Even after tasting the monstrosity that is lactose-free, I was determined to make this meal work. I mean, I already spent the money and was really jonesing for some cheesy pasta.
For this meal, I used gluten-free pasta made from quinoa and brown rice, white cheddar, diced tomatoes (yum), lactose-free milk, ground nutmeg, a dash of cayenne, garlic granules, pepper, salt to taste, and smoked paprika on the finished product.

Since I can’t have gluten, I cannot make a roux. To ensure the cheese would not stick to itself, I cooked the pasta in with the milk. The flour from the pasta thickens the milk, and when you add the cheese it melts versus sticking! It’s great for lazy cookers like me!

For this to work, make sure to have to correct ratio of milk to pasta. I used 4 cups noodles to 4 3/4 cup milk. Bring the pasta to a slight boil then turn down to medium, so the milk doesn’t burn. Simmer uncovered until the pasta is tender.

When the pasta is tender and the milk thickened, don’t drain. Add the shredded cheese a little at a time until it’s all melted.

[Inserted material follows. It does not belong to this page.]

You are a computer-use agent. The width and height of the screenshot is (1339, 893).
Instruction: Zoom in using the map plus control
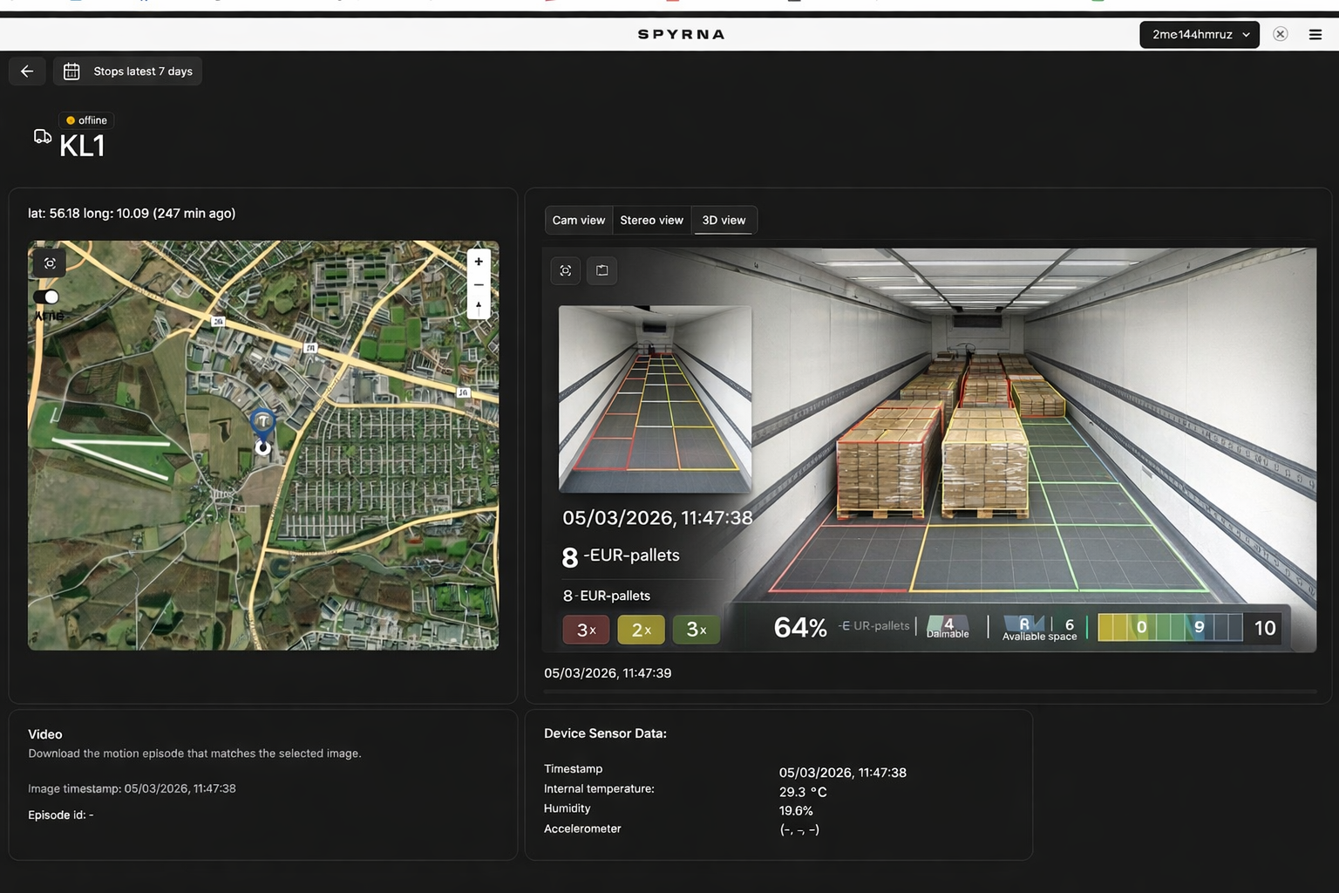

Then add tomatoes and the seasoning. I really like smoked paprika, not everyone in my house does, so I sprinkle it on at the end.

If you make this recipe using regular pasta and milk, it translates over easily except for the milk. I would reduce it by 1/4 of a cup since the pasta doesn’t seem to absorb as much as the gluten-free version.

After making this, I must say that gluten-free pasta is not that bad. I enjoyed the meal even with the lactose-free milk, I was able to balance out the sweetness with the seasoning.

After a few weeks gluten-free and lactose-free I will add it slowly back into my diet to see if my stomach can tolerate it. In the meantime, I will still make gluten-full treats for my family and friends to enjoy (and write about).